_Instructions for the task_
After locating the line that contains "Image resolution: width=209", transcribe exactly that line and each one after it until the data ends, skipping pictures.

Dataset entries:
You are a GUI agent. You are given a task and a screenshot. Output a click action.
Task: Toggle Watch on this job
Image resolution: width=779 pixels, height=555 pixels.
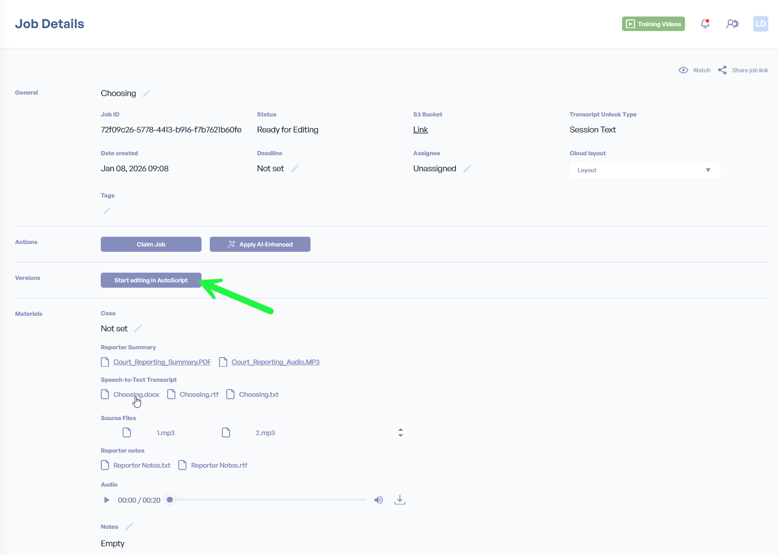[x=695, y=70]
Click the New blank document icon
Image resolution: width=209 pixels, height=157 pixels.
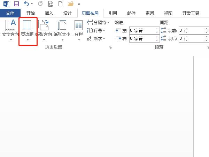[x=60, y=4]
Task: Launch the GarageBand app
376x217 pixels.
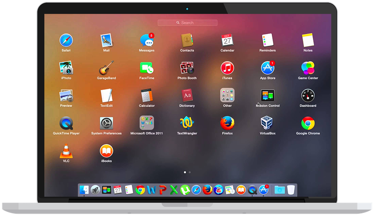Action: tap(106, 68)
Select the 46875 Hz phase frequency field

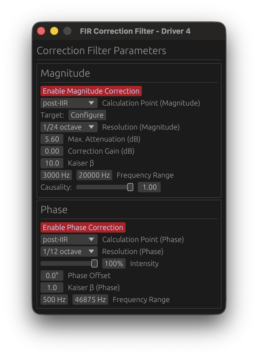pos(90,300)
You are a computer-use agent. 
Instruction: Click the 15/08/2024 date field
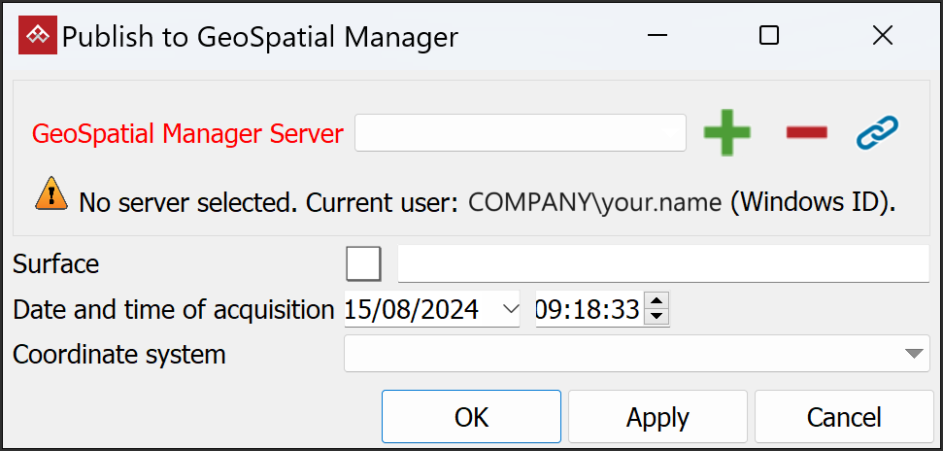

_Written solution_
Image resolution: width=209 pixels, height=157 pixels.
[x=60, y=4]
Task: Launch the GarageBand app
376x217 pixels.
Action: tap(106, 68)
Select the 46875 Hz phase frequency field

pos(90,300)
You are a computer-use agent. 
Instruction: Click the 15/08/2024 date field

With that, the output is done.